## [DO THIS]
Write out the lines below exactly as they appear, starting at the line that contains "Task: Click the light icon in first table row" and ending at the final line, and leave the pictures out of your answer.

────────────────────

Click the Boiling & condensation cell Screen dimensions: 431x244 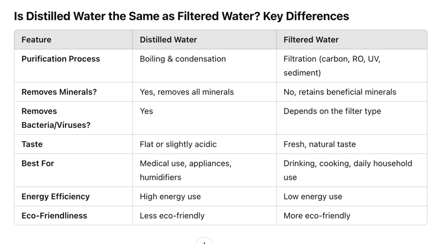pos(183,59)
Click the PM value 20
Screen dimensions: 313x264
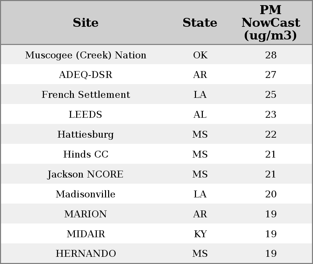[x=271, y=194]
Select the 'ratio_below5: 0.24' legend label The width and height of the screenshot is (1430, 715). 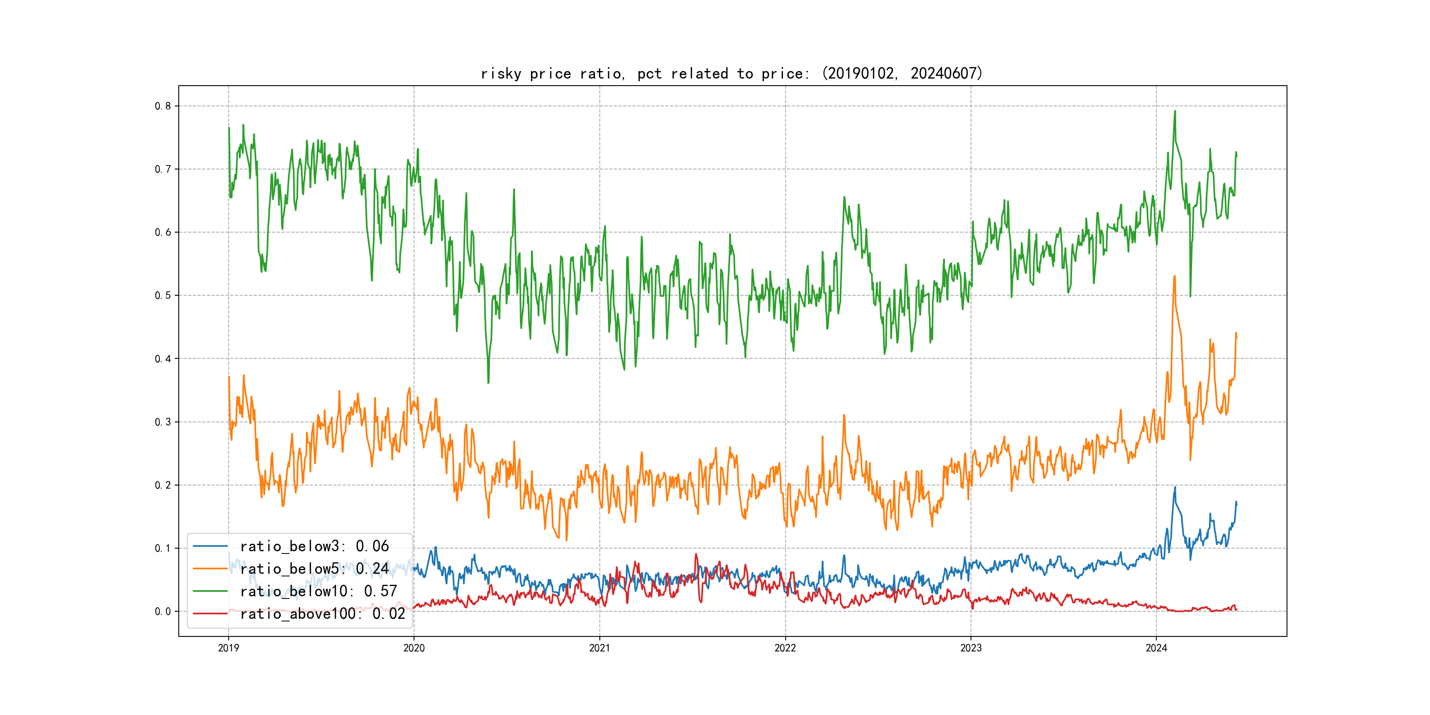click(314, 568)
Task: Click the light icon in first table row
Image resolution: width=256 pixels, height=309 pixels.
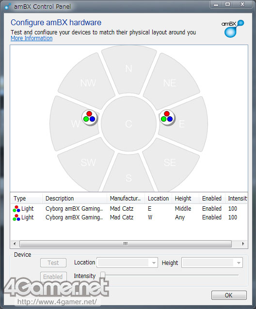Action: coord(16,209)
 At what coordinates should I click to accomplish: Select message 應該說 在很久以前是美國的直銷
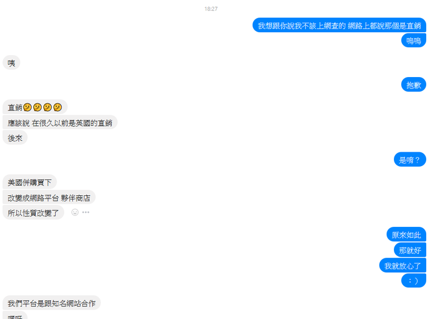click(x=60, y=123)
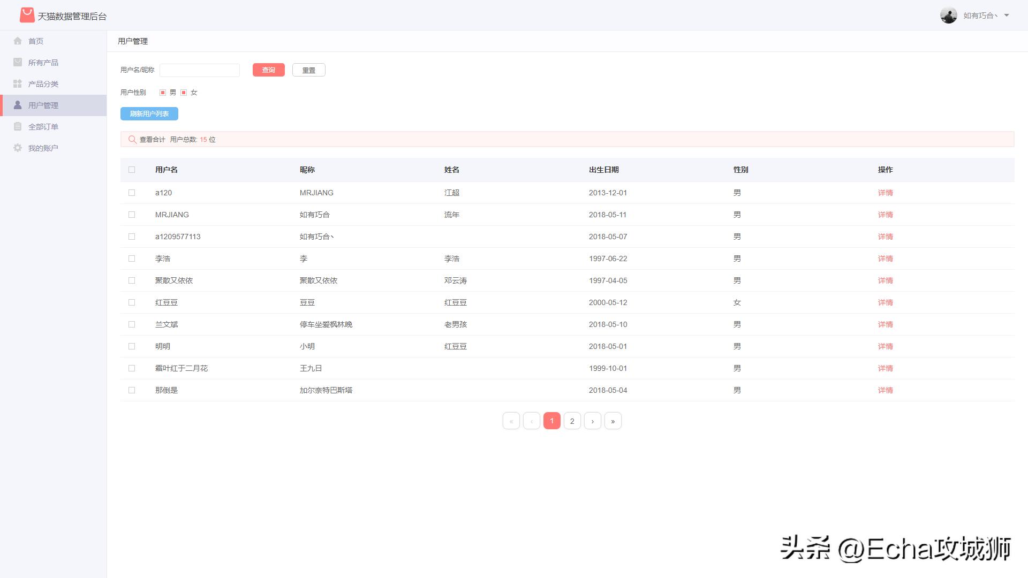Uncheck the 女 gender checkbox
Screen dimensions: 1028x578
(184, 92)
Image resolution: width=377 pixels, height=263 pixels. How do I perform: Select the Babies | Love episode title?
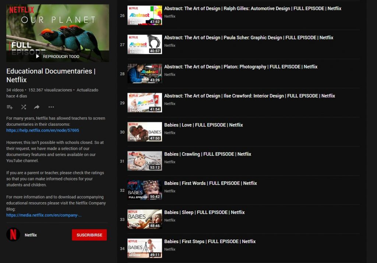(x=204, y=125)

────────────────────

## [ANSWER TO THIS PROBLEM]
Task: Click the light icon in first table row
Image resolution: width=256 pixels, height=309 pixels.
Action: coord(16,209)
 At what coordinates should I click to accomplish: Select message 應該說 在很久以前是美國的直銷
click(x=60, y=123)
Uncheck the 女 gender checkbox
Screen dimensions: 1028x578
(184, 92)
Image resolution: width=377 pixels, height=263 pixels. How do I perform: Select the Babies | Love episode title?
(x=204, y=125)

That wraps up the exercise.